Os destinatários eram cristãos oriundos
do judaísmo, pois a carta, inteiramente impregnada de citações e de alusões aos
Livros Sagrados do Antigo Testamento, supõe que eles tenham um perfeito
conhecimento do mesmo, como não podiam ter os fiéis convertidos do gentilismo.
Pelas alusões que o autor faz ao passado deles (2,3-4;6,9-10;32-34),
infere-se que esses cristãos haviam
pertencido à primitiva comunidade de Jerusalém. Todavia, a língua em que a epístola
foi redigida leva-nos longe de uma região como a Judéia, na qual falava-se o
aramaico (At 21,40). Provavelmente eram aqueles judeu-cristãos que por causa da
perseguição movida à Igreja nascente (At 8,1) de Jerusalém, emigraram "até a Fenícia, Chipre e
Antioquia" (ibid., 11,19), estabelecendo-se nalgumas cidades helenísticas da costa mediterrânea.

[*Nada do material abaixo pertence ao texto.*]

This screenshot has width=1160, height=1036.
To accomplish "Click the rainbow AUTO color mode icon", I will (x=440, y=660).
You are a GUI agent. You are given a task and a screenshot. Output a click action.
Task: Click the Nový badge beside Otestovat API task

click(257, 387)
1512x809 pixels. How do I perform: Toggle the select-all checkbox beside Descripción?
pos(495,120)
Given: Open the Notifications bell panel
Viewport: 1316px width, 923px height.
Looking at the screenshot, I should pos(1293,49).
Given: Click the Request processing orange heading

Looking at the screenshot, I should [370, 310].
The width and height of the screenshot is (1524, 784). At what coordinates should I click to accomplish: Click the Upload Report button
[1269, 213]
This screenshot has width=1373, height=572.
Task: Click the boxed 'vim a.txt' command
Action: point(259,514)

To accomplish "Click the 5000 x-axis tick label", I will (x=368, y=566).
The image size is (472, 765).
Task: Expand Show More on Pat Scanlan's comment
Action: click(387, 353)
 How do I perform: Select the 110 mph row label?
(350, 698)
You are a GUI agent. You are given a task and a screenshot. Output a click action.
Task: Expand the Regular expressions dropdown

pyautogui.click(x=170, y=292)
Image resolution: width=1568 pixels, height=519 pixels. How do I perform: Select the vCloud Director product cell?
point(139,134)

4. A epístola foi escrita quando existia ainda o templo de
Jerusalém e aí se celebravam regularmente os ritos que a lei mosaica prescrevia
(9,6-10), pois
não apresenta indício algum a respeito da destruição que lhe foi infligida por
Tito e a cessação conseqüente de todo o sacrifício, a não ser um vago
pressentimento de que estaria próxima a acontecer (10,25).
Foi, portanto, composta antes do ano 70.